Given task
Rewrite the material below, substituting "button" for every "icon" and leaving everything else unchanged. Leave out the pictures.

Data listing
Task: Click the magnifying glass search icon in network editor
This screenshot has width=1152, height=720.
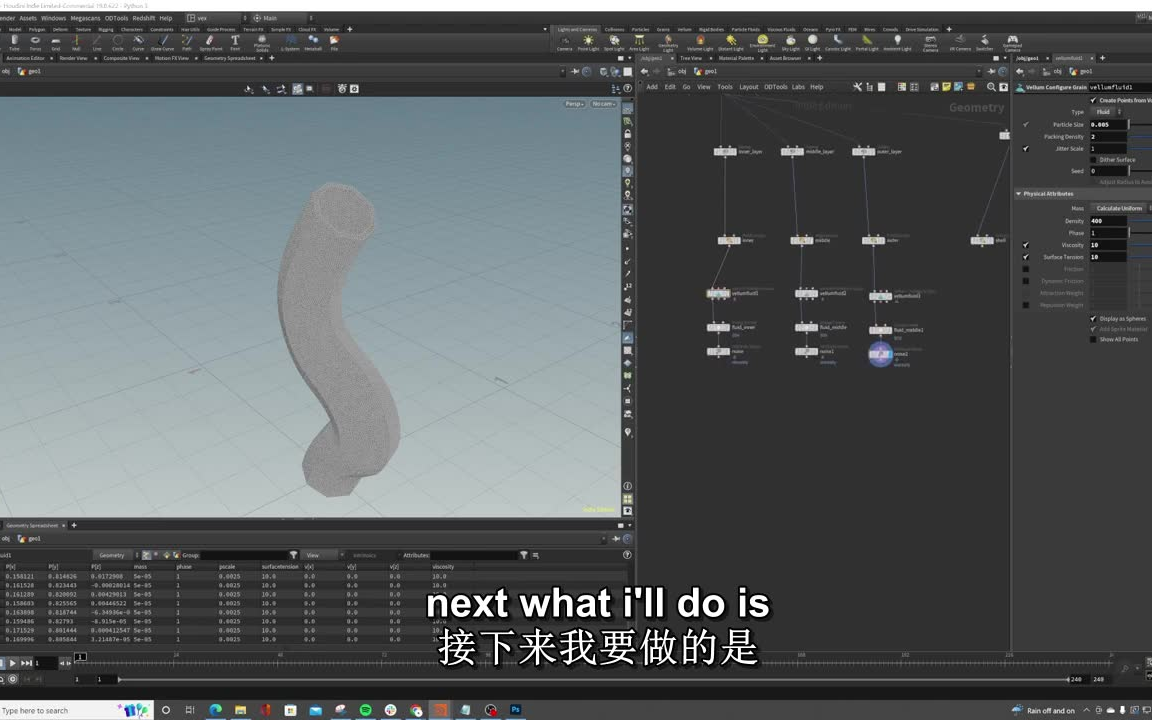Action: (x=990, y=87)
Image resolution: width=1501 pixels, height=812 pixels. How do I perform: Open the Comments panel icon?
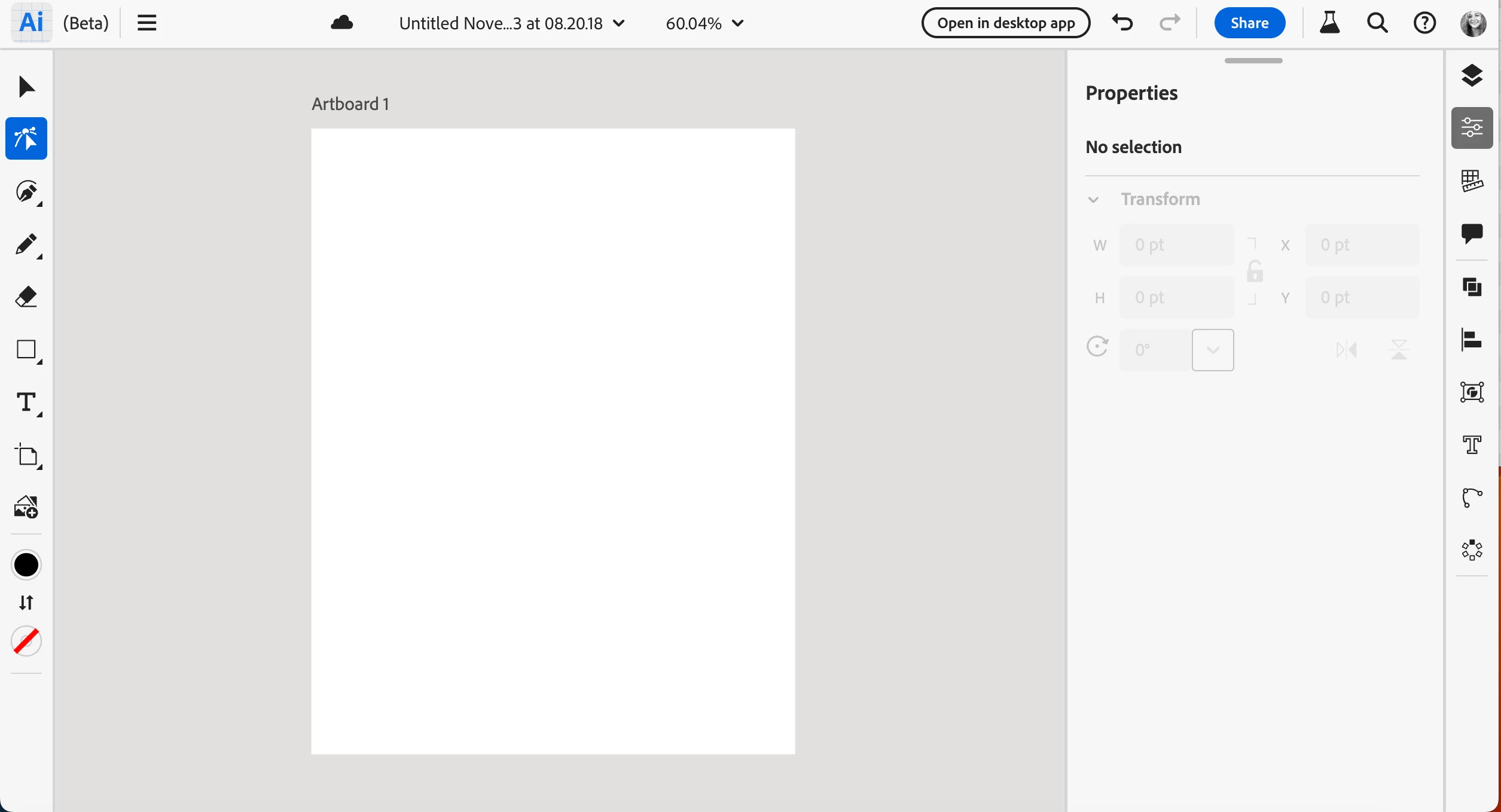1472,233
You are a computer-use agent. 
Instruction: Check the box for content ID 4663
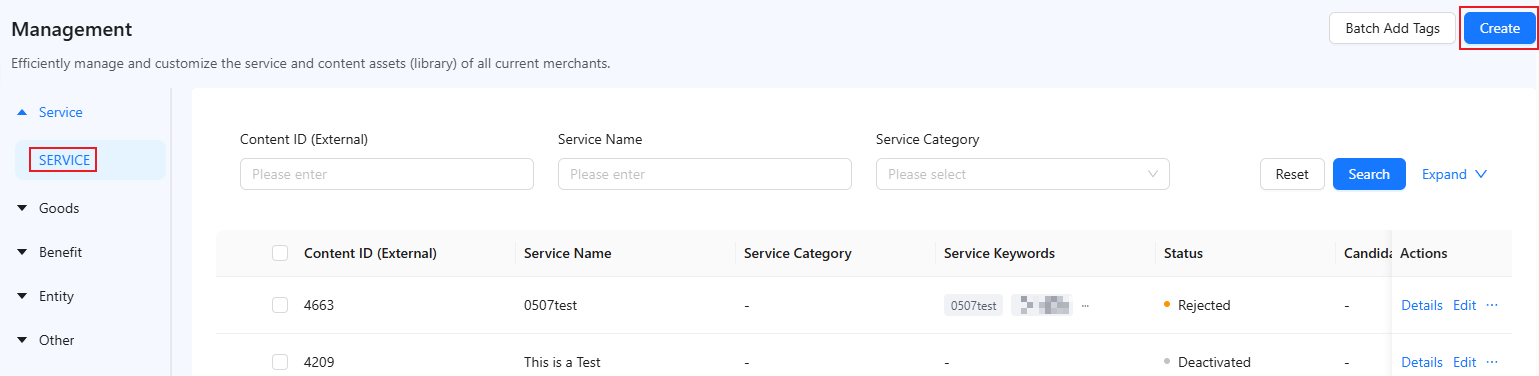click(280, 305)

Reply
Task: Click the magnifying glass search button in network editor
This screenshot has width=1152, height=720.
Action: (x=990, y=87)
Image resolution: width=1501 pixels, height=812 pixels. How do I perform: Open the Comments panel button?
1472,233
You are a computer-use agent. 
Instruction: Check the box for content ID 4663
click(280, 305)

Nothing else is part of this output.